* Begin EXTRACT PROVIDED *
TOC

Time series

A time series is a collection of data points gathered sequentially over a specific time period. The purpose of analyzing this series is to understand past patterns and potentially predict future trends. It is hypothesized that these data points are produced by an underlying process according to a particular statistical distribution. In other words, each data point is a realization of a random variable. This is why a time series can also be referred to as a discrete time stochastic process.

Examples of time series include the stock price or sunspot appearance.

Time series possess certain characteristics that we need to familiarize ourselves with, such as trend, seasonality, and serial dependence. A trend refers to a steady directional shift in the time series data. If there’s a logical explanation for this trend, we call it deterministic, if not, it’s considered stochastic. Seasonality is a characteristic that reflects the variation in data according to specific times of the year, like temperature fluctuations. Serial correlation, on the other hand, refers to the interdependence between data points, particularly when they are chronologically close.

Stationarity

Let’s define expectation, variance and covariance. The expected value or expectation E(x) of a random variable x is its mean value in the population. We denote \(E(x) = \mu\). The variance is a measure of how spread the variable is, it is the expectation of the deviations of the variable from the mean: \(\sigma^2(x) = E{[x-\mu]}^2\). The standard deviation is the square root of the variance of x \(\sigma(x)\). The covariance of two random variables x and y tells us how linearly related these two variables are. It is \(\sigma(x,y) = E{[(x - \mu_x)(y-\mu_y)]}\). This can be estimated from the sample: \(Cov(x,y) = \frac{1}{1-n} \sum_{i=1}^n (x_i - \bar{x})(y_i - \bar(y))\). Correlation tells us how two variables co-vary \(\rho(x,y) = \frac{E{[(x-\mu_x)(y-\mu_y)]}}{\sigma_x \sigma_y} = \frac{\sigma(x,y)}{\sigma_x \sigma_y}\). A correlation of 1 means that the two variables have exact positive linear association. A correlation of 0 indicates no linear association (but it can have nonlinear relationship). A correlation of -1 indicates exact negative linear association. The sample correlation \(Cor(x,y) = \frac{Cov(x,y)}{sd(x)sd(y)}\).
* End EXTRACT PROVIDED *
* Begin GIVEN DATA *
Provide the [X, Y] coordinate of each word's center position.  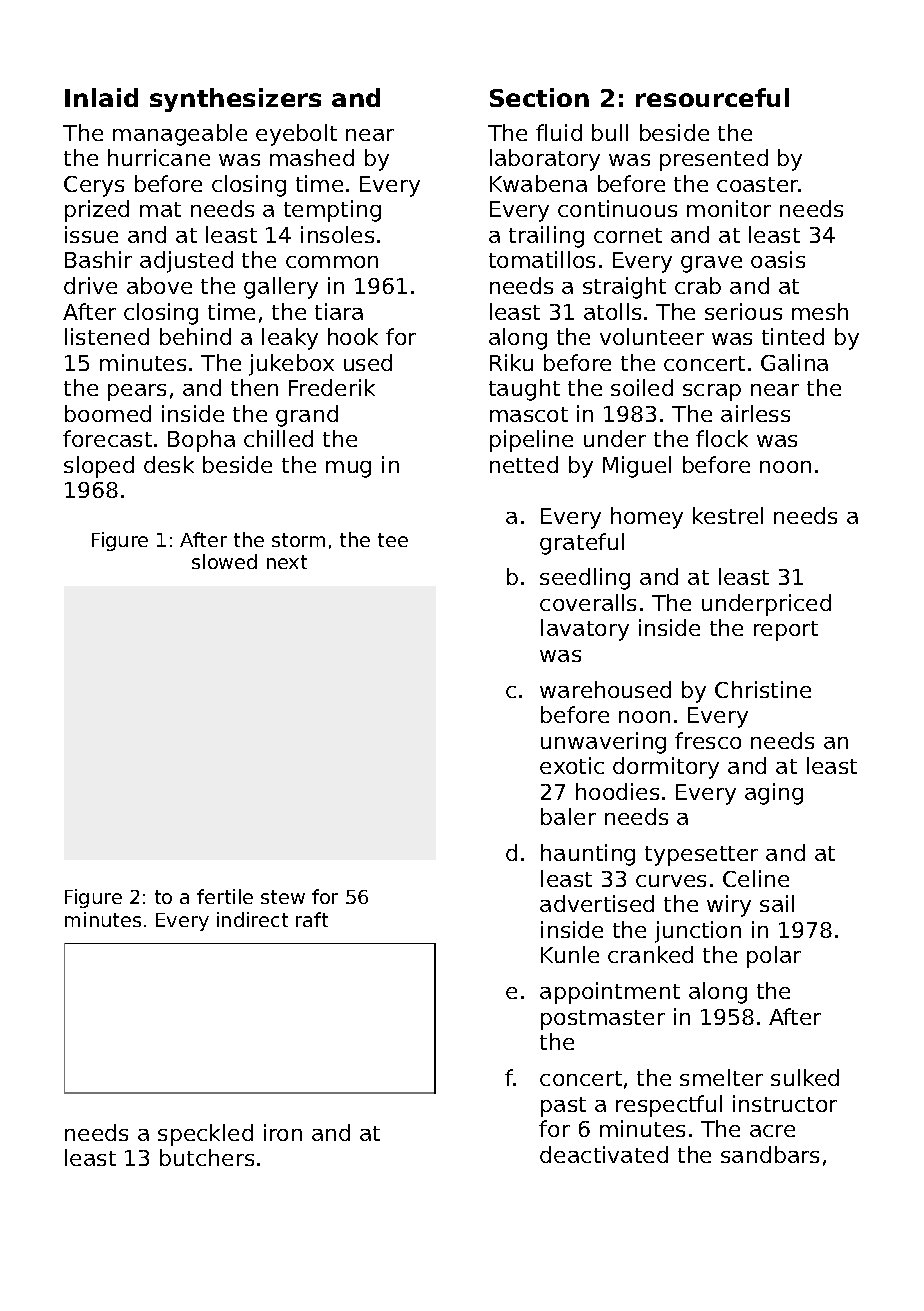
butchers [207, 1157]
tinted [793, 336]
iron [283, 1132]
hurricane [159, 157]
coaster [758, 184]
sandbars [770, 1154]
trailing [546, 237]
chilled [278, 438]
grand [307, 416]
* End GIVEN DATA *
* **INSTRUCTIONS FOR THE TASK**
Can you reproduce the time series text word for word, starting at "Time series possess" and ending at "are chronologically close."? The records are separate from the time series text and unrelated to it.

* **RESULT OF THE TASK**
Time series possess certain characteristics that we need to familiarize ourselves with, such as trend, seasonality, and serial dependence. A trend refers to a steady directional shift in the time series data. If there’s a logical explanation for this trend, we call it deterministic, if not, it’s considered stochastic. Seasonality is a characteristic that reflects the variation in data according to specific times of the year, like temperature fluctuations. Serial correlation, on the other hand, refers to the interdependence between data points, particularly when they are chronologically close.